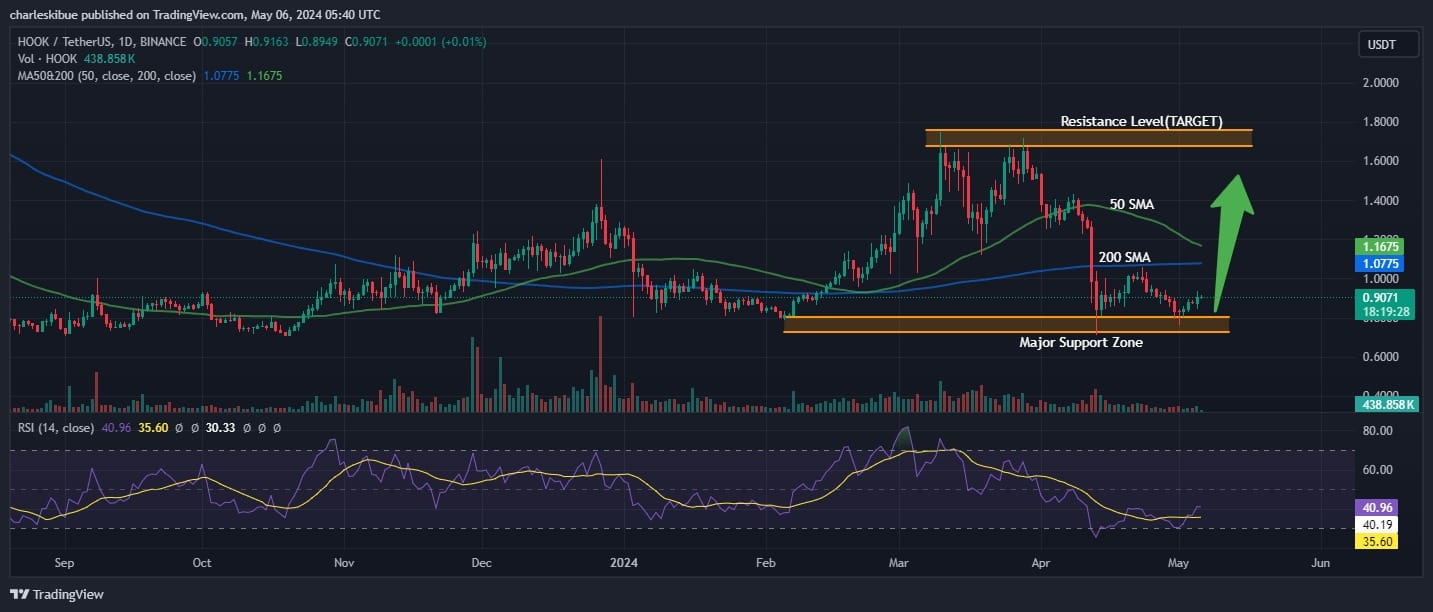Click the purple 40.96 RSI value label
1433x612 pixels.
1375,508
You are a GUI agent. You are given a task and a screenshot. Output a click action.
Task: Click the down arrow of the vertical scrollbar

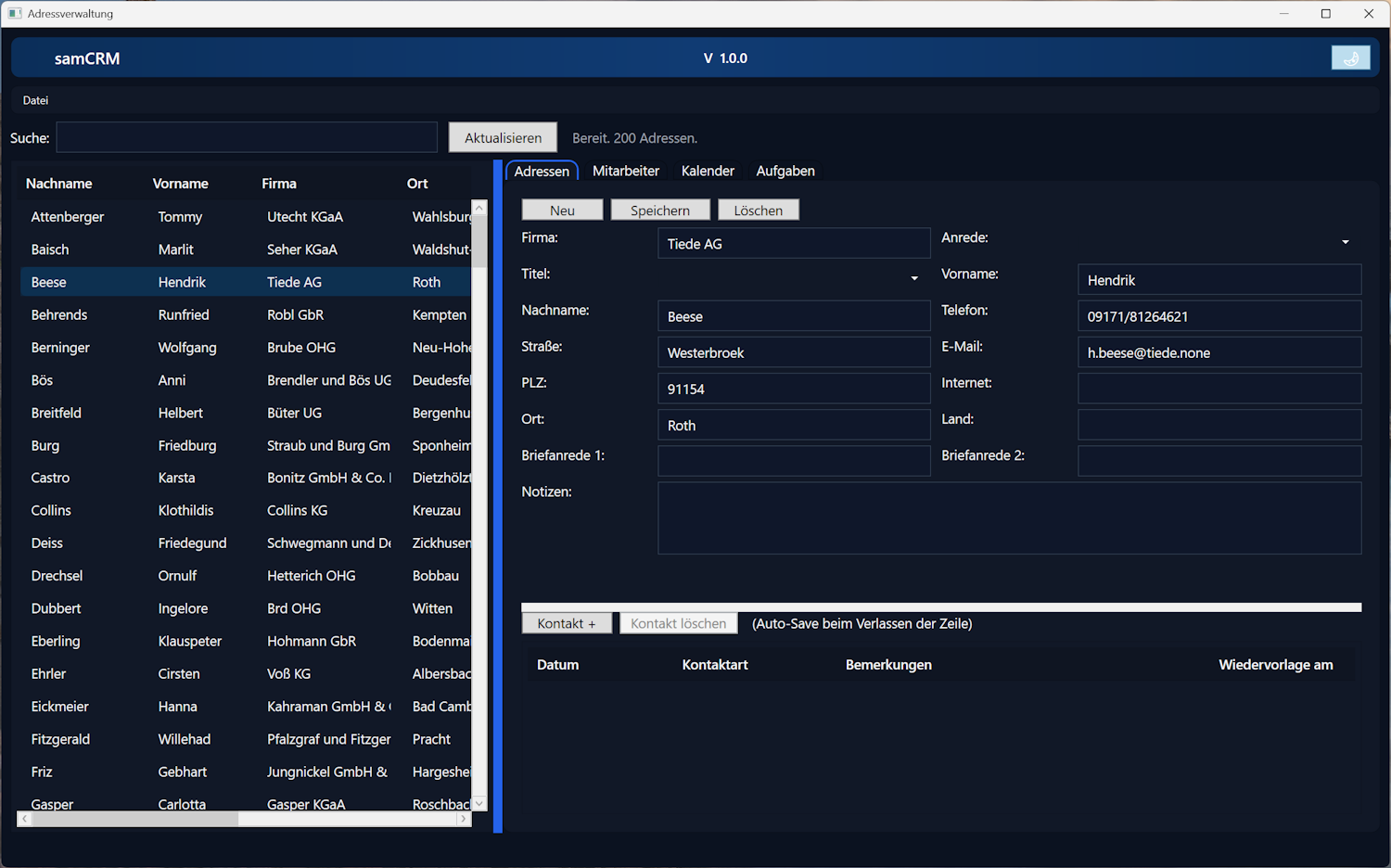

## DESCRIPTION OF THE TASK
Recast the part of the listing from the line containing "You are a GUI" through the end of the listing, both ends included, as a JSON list of strings with one string per line. Leave out blank lines and the pictures.

## TASK OUTPUT
[
  "You are a GUI agent. You are given a task and a screenshot. Output a click action.",
  "Task: Click the down arrow of the vertical scrollbar"
]